:: AVAILABLE DATA

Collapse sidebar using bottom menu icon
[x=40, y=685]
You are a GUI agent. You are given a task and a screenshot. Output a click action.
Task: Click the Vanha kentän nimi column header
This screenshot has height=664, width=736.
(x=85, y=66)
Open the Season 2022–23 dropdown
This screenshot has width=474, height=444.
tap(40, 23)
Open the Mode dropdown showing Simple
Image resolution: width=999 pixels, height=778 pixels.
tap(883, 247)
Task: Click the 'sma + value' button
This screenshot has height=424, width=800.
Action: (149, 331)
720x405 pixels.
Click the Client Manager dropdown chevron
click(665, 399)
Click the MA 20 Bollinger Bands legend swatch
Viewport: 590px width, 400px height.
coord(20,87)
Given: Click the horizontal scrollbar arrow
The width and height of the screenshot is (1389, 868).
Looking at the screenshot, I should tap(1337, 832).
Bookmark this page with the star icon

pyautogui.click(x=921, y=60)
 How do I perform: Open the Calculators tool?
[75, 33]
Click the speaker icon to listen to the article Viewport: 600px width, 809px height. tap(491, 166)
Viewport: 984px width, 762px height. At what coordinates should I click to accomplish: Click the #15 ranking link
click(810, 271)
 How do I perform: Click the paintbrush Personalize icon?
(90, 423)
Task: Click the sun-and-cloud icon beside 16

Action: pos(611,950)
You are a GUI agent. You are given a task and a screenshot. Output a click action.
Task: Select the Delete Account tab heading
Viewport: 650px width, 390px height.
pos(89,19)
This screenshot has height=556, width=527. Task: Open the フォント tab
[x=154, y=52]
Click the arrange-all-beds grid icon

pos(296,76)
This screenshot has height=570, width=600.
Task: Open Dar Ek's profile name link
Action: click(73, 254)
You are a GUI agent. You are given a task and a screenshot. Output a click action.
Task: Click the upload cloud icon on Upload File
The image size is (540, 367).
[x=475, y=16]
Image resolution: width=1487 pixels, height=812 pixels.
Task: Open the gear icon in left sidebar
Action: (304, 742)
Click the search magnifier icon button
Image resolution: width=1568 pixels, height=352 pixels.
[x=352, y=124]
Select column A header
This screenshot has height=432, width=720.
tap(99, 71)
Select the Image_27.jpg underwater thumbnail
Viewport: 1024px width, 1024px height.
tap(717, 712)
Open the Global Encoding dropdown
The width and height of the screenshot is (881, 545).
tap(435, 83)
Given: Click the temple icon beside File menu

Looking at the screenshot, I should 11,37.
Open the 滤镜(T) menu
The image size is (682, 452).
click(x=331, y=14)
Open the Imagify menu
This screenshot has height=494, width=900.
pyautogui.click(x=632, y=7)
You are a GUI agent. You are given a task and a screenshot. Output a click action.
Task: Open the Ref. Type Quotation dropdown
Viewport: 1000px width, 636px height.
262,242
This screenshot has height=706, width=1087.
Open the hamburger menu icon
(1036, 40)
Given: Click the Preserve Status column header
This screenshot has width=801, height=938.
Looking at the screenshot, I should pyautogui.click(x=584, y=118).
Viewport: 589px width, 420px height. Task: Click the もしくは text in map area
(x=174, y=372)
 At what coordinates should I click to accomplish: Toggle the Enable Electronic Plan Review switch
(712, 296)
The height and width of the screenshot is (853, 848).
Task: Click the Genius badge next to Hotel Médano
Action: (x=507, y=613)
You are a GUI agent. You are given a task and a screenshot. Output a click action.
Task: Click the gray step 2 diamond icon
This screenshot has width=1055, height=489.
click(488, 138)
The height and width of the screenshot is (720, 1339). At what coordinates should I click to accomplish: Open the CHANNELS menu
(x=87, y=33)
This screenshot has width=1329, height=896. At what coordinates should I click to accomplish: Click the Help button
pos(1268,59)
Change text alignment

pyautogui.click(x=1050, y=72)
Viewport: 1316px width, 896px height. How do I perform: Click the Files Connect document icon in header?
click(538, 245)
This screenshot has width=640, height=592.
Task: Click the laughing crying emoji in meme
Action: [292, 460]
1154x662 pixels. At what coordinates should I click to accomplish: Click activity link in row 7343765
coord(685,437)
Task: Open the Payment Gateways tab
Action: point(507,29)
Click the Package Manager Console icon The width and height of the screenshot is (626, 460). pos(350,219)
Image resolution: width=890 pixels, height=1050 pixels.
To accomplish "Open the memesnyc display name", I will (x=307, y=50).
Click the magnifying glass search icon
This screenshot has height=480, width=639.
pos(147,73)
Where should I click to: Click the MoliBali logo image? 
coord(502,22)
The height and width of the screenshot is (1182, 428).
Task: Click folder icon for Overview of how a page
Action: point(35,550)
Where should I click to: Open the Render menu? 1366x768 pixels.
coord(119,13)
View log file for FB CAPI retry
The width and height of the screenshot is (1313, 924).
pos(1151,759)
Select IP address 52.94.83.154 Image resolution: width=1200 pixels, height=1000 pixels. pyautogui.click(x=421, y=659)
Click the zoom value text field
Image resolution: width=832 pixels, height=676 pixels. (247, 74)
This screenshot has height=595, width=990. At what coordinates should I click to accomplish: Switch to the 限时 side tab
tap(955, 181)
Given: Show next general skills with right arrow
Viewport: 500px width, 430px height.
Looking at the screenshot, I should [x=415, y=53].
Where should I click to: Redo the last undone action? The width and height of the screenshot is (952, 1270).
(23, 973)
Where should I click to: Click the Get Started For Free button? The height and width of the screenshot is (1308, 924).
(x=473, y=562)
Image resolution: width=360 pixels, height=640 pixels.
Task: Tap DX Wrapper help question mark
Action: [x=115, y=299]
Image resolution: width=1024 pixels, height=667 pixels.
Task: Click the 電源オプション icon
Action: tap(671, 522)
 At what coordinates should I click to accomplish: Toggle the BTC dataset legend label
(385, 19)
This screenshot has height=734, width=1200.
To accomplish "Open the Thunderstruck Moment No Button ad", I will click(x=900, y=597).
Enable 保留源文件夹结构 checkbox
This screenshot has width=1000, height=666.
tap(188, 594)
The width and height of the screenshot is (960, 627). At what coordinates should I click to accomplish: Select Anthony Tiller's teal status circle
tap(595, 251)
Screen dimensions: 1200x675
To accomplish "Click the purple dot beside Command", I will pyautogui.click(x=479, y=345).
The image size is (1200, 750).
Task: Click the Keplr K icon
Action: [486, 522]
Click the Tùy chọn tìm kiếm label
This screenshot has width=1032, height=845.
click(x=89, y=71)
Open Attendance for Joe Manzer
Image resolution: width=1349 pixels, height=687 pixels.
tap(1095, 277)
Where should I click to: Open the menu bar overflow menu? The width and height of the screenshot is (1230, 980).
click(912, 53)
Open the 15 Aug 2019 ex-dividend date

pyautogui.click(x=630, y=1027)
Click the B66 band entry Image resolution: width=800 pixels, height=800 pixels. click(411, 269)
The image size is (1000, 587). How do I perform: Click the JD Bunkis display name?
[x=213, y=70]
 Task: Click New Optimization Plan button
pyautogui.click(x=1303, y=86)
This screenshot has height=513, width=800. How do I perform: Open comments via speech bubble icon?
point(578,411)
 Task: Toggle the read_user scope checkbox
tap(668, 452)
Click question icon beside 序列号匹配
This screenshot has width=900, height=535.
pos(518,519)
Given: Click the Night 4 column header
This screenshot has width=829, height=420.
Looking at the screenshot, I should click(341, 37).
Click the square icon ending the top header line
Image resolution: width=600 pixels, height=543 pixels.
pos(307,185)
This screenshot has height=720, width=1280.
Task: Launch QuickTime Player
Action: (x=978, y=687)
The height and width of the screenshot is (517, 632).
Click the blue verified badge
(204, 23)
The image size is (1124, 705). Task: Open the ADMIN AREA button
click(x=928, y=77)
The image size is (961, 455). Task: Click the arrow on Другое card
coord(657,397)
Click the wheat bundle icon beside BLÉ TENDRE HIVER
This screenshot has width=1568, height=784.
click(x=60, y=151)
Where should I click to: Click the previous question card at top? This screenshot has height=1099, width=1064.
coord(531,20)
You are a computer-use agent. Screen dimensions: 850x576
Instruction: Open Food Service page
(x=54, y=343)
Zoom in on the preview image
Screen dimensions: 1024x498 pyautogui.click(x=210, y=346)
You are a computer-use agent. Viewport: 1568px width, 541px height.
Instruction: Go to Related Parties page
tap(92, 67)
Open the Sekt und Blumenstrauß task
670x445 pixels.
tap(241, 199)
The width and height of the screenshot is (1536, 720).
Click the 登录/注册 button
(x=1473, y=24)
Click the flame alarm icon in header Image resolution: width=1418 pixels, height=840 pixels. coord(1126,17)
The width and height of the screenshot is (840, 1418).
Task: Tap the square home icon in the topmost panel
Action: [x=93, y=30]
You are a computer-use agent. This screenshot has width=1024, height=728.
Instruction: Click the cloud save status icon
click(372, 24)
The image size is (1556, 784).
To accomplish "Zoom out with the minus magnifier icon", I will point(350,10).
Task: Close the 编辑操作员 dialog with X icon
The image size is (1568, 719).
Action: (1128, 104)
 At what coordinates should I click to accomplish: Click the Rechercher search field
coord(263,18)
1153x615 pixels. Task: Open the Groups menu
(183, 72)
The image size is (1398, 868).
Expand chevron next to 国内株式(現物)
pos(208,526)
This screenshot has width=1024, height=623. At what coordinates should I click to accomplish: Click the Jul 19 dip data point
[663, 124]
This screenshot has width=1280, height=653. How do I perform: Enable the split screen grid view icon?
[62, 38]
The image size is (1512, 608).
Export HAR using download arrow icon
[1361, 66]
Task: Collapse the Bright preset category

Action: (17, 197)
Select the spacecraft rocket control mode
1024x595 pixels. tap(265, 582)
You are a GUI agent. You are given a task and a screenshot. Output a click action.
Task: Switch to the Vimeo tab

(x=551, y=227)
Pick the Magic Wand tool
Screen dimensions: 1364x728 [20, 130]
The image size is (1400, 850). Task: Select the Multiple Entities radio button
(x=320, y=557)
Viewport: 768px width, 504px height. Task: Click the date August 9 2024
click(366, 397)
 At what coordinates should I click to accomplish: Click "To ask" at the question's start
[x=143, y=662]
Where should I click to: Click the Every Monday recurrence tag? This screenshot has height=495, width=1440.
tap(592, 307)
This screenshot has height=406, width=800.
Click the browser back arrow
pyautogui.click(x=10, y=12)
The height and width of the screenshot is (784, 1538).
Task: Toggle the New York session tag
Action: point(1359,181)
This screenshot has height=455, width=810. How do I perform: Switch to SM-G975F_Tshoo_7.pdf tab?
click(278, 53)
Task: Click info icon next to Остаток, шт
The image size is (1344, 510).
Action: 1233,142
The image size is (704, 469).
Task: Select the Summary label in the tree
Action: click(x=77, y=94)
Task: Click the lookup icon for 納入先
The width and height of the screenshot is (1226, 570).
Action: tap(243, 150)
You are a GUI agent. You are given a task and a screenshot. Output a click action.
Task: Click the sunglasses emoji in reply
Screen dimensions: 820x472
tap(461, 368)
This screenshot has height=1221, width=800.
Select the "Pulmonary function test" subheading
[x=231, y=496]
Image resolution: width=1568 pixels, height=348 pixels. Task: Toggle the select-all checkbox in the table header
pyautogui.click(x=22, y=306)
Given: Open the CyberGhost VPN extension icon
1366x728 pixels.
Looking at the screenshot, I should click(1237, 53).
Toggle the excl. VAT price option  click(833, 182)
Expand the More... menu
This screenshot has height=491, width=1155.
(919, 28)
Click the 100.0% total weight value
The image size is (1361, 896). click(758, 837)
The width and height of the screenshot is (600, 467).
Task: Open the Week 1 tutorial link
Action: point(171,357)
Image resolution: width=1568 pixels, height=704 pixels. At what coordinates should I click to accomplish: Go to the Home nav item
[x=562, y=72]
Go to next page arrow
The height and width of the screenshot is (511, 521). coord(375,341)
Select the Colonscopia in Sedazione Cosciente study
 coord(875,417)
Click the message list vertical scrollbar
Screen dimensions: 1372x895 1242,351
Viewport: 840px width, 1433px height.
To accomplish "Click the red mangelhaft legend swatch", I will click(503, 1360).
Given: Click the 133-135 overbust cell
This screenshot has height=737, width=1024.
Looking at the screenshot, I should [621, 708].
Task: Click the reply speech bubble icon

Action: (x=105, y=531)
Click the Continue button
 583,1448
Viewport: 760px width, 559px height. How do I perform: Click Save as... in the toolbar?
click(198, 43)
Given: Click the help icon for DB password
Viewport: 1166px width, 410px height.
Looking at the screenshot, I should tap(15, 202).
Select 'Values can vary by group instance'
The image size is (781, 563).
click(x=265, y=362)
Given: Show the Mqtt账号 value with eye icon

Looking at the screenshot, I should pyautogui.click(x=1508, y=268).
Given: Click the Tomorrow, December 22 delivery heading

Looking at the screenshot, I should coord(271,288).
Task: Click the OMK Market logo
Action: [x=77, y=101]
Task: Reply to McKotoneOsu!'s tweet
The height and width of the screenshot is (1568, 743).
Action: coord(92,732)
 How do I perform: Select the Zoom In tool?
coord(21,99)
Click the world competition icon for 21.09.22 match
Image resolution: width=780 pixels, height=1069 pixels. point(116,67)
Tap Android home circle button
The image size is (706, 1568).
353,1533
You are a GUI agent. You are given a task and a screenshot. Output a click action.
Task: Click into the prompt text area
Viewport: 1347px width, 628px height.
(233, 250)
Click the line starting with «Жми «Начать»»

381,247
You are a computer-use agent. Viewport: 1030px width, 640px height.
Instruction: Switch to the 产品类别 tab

::::

▸ **WORK TO COMPLETE**: Once you find the line with "Click the 100.0% total weight value" above, print it and every line after it up to and including the line with "Viewport: 840px width, 1433px height.", exactly as written and nothing else.

▸ **WRITTEN ANSWER**:
Click the 100.0% total weight value
The image size is (1361, 896). click(758, 837)
The width and height of the screenshot is (600, 467).
Task: Open the Week 1 tutorial link
Action: point(171,357)
Image resolution: width=1568 pixels, height=704 pixels. At what coordinates should I click to accomplish: Go to the Home nav item
[x=562, y=72]
Go to next page arrow
The height and width of the screenshot is (511, 521). coord(375,341)
Select the Colonscopia in Sedazione Cosciente study
 coord(875,417)
Click the message list vertical scrollbar
Screen dimensions: 1372x895 1242,351
Viewport: 840px width, 1433px height.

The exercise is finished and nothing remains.